Groups of WT and calpain-1 KO mice were trained in the fear conditioning protocol with 3 tone-shock pairings 1 min apart. Twenty-four h later, they were placed in a different context and exposed to repeated exposure to tone without shock (14 trials with 5 sec tone exposure with an inter-trial interval of 25 sec). This protocol was repeated for 2 more days for a total of 3 days of extinction. The percent of freezing following each tone presentation was determined and the cumulative percent freezing time per day determined and averaged.
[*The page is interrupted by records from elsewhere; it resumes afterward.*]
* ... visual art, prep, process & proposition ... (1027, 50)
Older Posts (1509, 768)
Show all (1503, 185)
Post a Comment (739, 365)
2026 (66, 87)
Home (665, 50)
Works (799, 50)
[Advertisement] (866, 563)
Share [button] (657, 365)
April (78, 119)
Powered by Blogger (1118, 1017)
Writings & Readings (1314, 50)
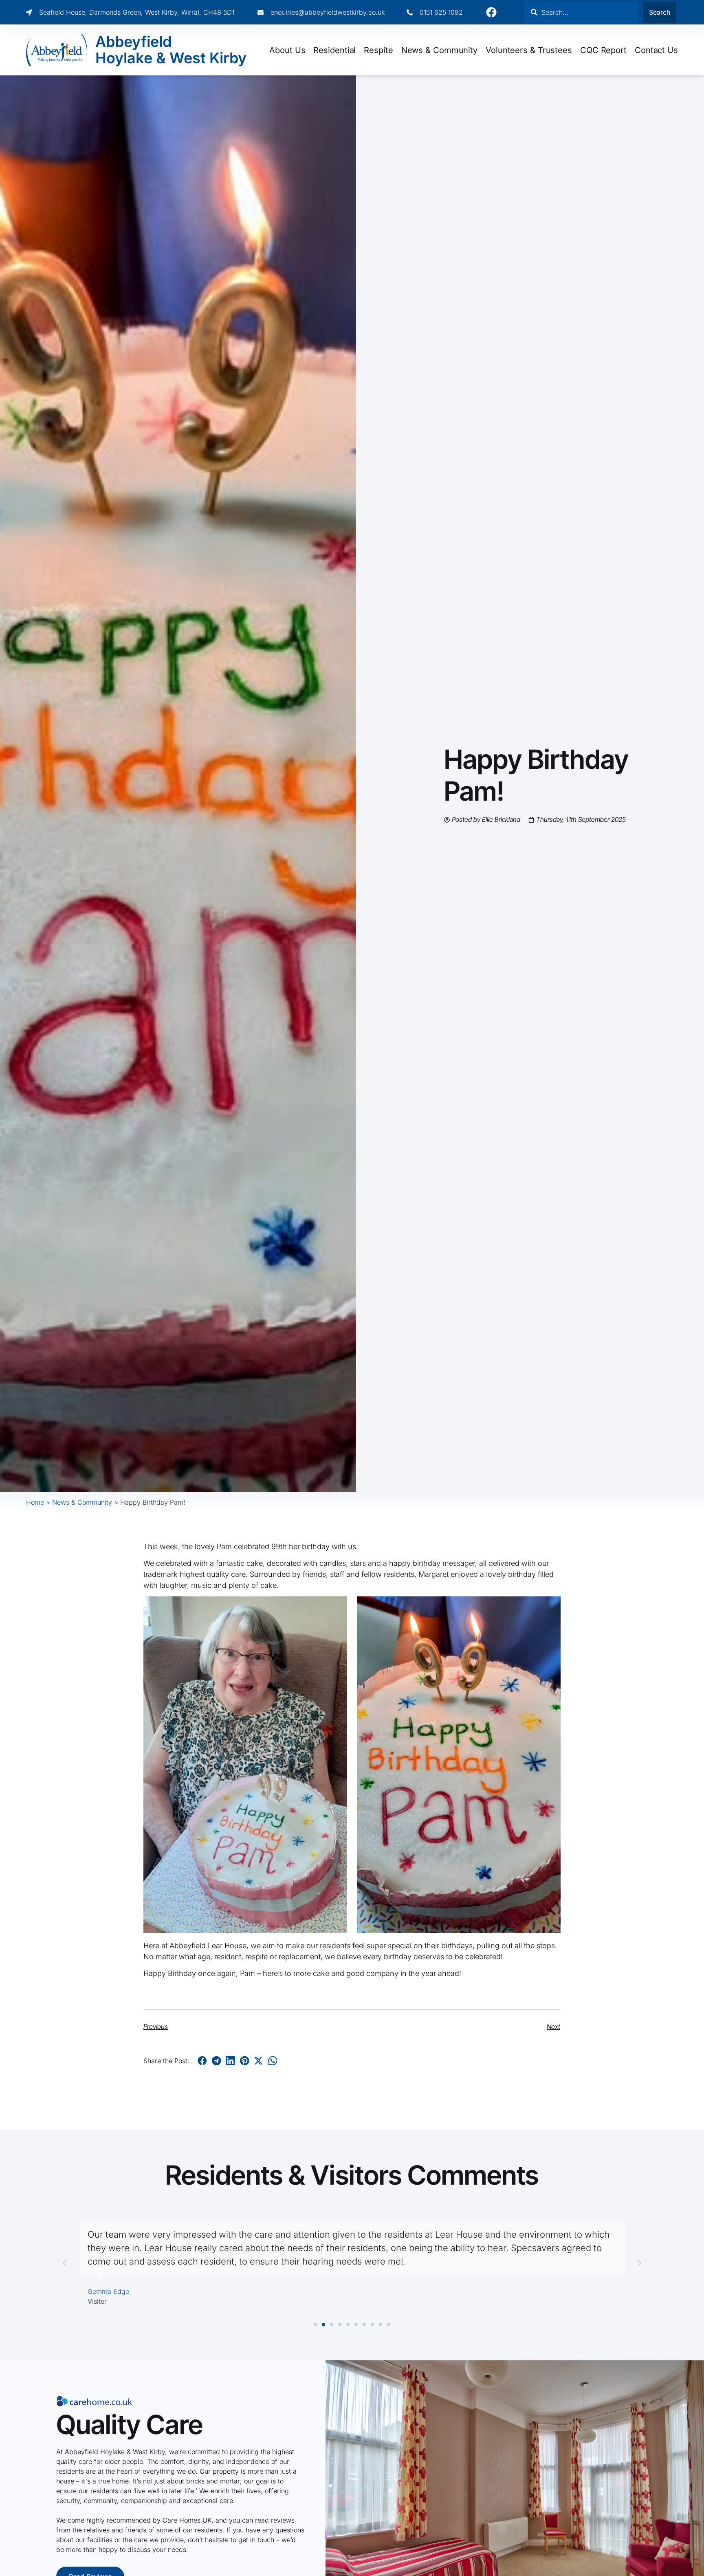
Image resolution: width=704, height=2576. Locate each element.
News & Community (439, 50)
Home (35, 1502)
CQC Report (603, 50)
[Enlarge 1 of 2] (336, 1607)
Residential (334, 50)
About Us (287, 50)
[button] (202, 2060)
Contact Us (656, 50)
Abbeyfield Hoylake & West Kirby (170, 50)
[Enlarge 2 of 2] (550, 1607)
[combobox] (581, 12)
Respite (378, 50)
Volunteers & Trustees (529, 50)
Results are means ± S.E.M. of 15–20 animals per group. **p < 0.01, as compared with the corresponding time point in WT mice (Two-way ANOVA + Bonferroni test).

Figure 7. Schematic illustration of the potential mechanism underlying mGluR- LTD.

In the proposed model, mGluR1/5 stimulation activates calpain-1 following calcium entry through T-type voltage dependent calcium channel. Calpain-1 degrades the B56α subunit of PP2A, which results in decreased PP2A activity and stimulation of the Akt/mTOR/S6 pathway, leading to increase in Arc and PSD95 synthesis. Increased synaptic levels of Arc and PSD95 facilitate endocytosis of GluA1-containing AMPA receptors, producing LTD. In calpain-1 KO mice, the lack of B56α degradation in response to mGluR1/5 stimulation prevents activation of this signaling pathway, which results in LTD impairment. Application of a PP2A inhibitor substitutes for calpain-1 activation, and therefore reverses the impairment in LTD and the associated changes in Arc and PSD95.